こんばんは。星空

 



早速ですが、考えてみたいと思います。

 



第61回試験・一般知識

(a)

赤道域上空の成層圏では、東風と西風が約26か月ごとに交代する現象が起こります。この現象を準二年周期振動とよんでいます。

 

「一般気象学」p266の図9.14「カントン島における月平均東西風の時間と高度による変化」によりますと、風の交代は上層から風向の変化が起き、時間の経過とともに下層へ伝わっていくことを示しています。

 

したがって、本文の内容は、正しいとなります。

 

(b)

次に、「一般気象学」p259の図9.10「5hPa(高度約35~37km)天気図に見る成層圏の四季の移り変り」を見ながら考えてみます。左図は北半球の成層圏上部における夏の気圧配置と気温分布で、右図は北半球の成層圏上部における冬型の気圧配置と気温分布になります。

 

右図では、北極付近に高気圧があり、全域で東風になっており、等温線および等高度線とも同心円状の分布を示す特徴が見られます。一方、左図では、北極付近に中心を持つ低気圧の周辺を、強い西風が卓越しており、アリューシャン列島付近では、ここに中心を持つ高気圧が現れていることがわかります。これはプラネタリー波が対流圏で励起され、成層圏へ伝播することによって出現します。このプラネタリー波とは、対流圏において偏西風が大規模な山脈にぶつかることによって発生する停滞性の非常に大きな大気の波で地球を取り巻く波数が1~3、波長が約10000km以上に達するものです。
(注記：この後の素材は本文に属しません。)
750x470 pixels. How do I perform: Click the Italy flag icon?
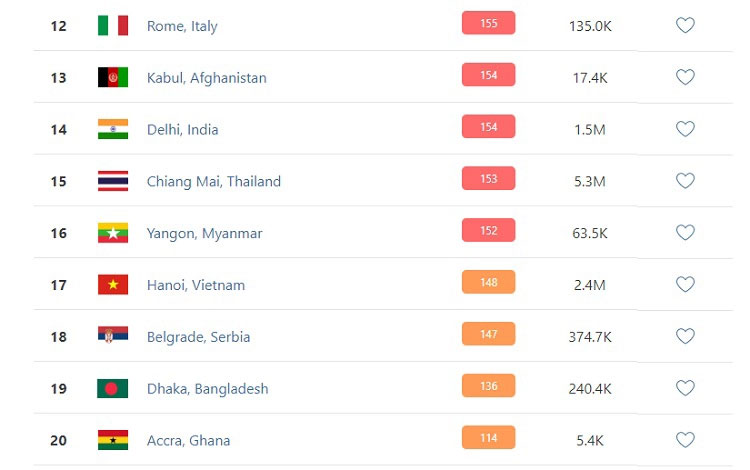[113, 25]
つまり、本文にあります通り、夏季に等高度線が北極付近を中心とする同心円状になるのは、対流圏で励起されたプラネタリー波が成層圏へ伝播しなくなるためとも言えます。

 

したがって、本文の内容は正しいということになります。

 

(c)

次に、「一般気象学」p22の図2.1「温度の高度分布と大気層の区分」の成層圏の部分を見ながら考えてみます。下部成層圏における気温の鉛直勾配は小さいですが、これに対して上部成層圏になりますと、高度が高くなるにつれて気温が著しく高まっていることがわかります。

 

したがって、本文の内容は正しいとなります。

 

(d)

最後に、「一般気象学」p251の図9.1「1月における経度平均温度の緯度高度分布」の、成層圏付近および中間圏付近に着目しますと、冬季の1月において、夏極にあたる南半球では南極付近で気温が低く、冬極の北半球で気温が高いことがわかります。一方、夏季ではこの逆で、夏極の北半球では成層圏と中間圏では北極付近で気温が低くなります。

 

したがって本文の内容は誤りとなります。

 

よって、正解は①ということになります。